C’est une semaine cruciale pour la vente de Chelsea, le consortium de Todd Boehly ayant déjà entamé une période d’exclusivité de cinq jours pour tenter de signer un accord d’achat. Il ne s’agit pas d’une simple formalité, mais après avoir été désigné comme l’enchérisseur préféré vendredi, le propriétaire minoritaire des Los Angeles Dodgers de la Major League Baseball est désormais le favori pour reprendre l’un des six grands clubs de Premier League de Roman Abramovich.
Boehly mène les négociations et compte parmi les membres de son consortium le cofondateur de Clearlake Capital, Behdad Eghbali, le milliardaire suisse Hansjorg Wyss, le coprésident des Dodgers, Mark Walter, et le promoteur immobilier Jonathan Goldstein (PDG de Cain International, que Boehly possède en partie).
Le groupe est confiant quant à la réalisation de la vente et pense depuis des semaines qu’il sera désigné comme l’enchérisseur préféré. Mais un rebondissement tardif a eu lieu vendredi, lorsque le propriétaire de Nice, Sir Jim Ratcliffe, est entré dans la course. Le milliardaire britannique, qui vit maintenant à Monaco, a contourné le processus avec une offre inattendue de 5,32 milliards de dollars à la dernière minute.

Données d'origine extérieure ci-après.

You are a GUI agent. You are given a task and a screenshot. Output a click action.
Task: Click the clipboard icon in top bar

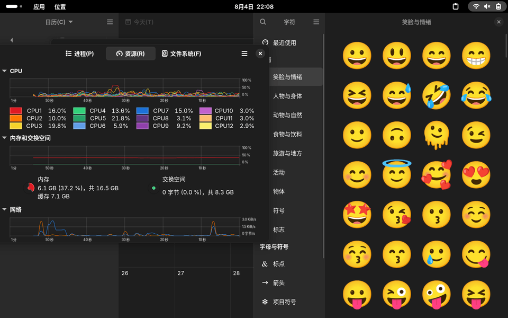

L’offre de Ratcliffe est authentique – il a également envisagé de racheter Chelsea en 2019 – mais il ne peut pas officiellement faire avancer son offre avant que la période d’exclusivité n’expire pour le groupe de Boehly.
Que se passe-t-il ensuite ?
Boehly va mener des discussions avec Chelsea pour essayer de finaliser un accord d’achat. En cas de succès, l’Américain ne détiendra qu’une participation minoritaire, la société d’investissement privée Clearlake Capital étant le propriétaire majoritaire. À la demande de Chelsea, ils ont garanti qu’ils resteraient au club jusqu’en 2032 au moins.

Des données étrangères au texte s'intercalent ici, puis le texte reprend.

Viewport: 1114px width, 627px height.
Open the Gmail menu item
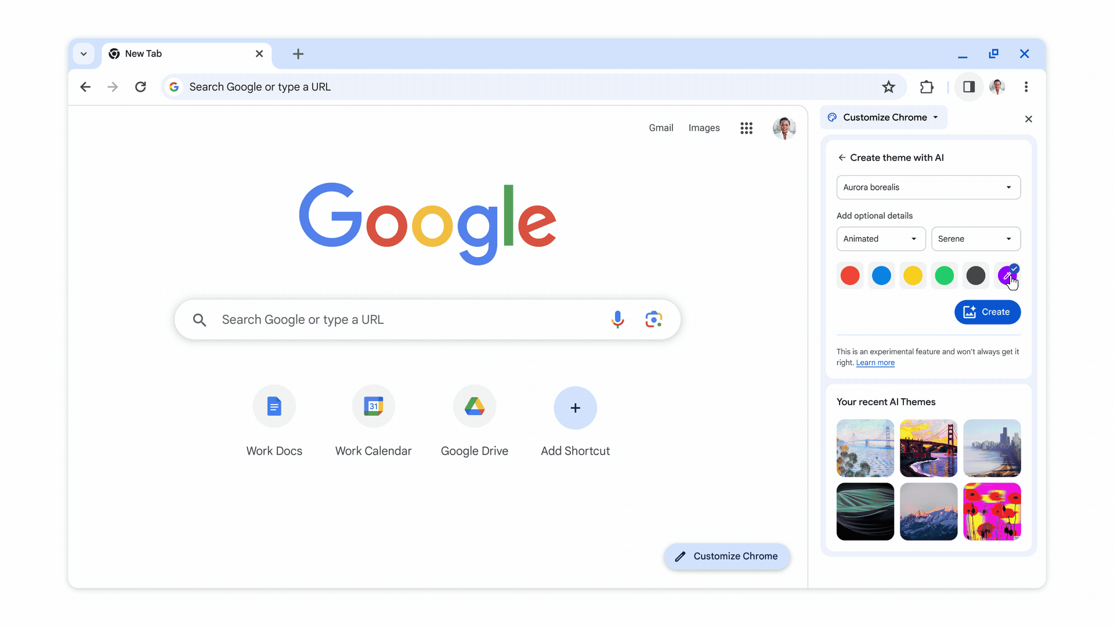click(660, 127)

Boehly assumera le contrôle opérationnel au jour le jour, mais le cofondateur de Clearlake, Eghbali, sera un directeur actif. Il a déjà été une voix importante dans la stratégie footballistique et les plans de réaménagement de Stamford Bridge.
Une période d’exclusivité ne garantit pas une vente. Aucune des parties n’est obligée d’aller jusqu’au bout. Mais elle donne au groupe Boehly l’occasion de procéder à d’autres vérifications préalables et, surtout, d’obtenir des éclaircissements sur la manière dont seront traités les près de 2 milliards de dollars (1,93 milliard, pour être exact) de prêts dus à Abramovich.
C’est le plus gros point d’achoppement pour le moment. Abramovich avait initialement promis d’effacer la dette, mais en raison des sanctions qui pèsent sur lui, il ne peut pas le faire légalement pour le moment. Il doit donc conclure un accord avec le gouvernement britannique pour la convertir en actions. C’est la solution la plus logique, et celle à laquelle le gouvernement semble ouvert, même si elle affaiblit la valeur des actions du club. Sinon, le groupe Boehly doit assumer la dette à sa valeur comptable.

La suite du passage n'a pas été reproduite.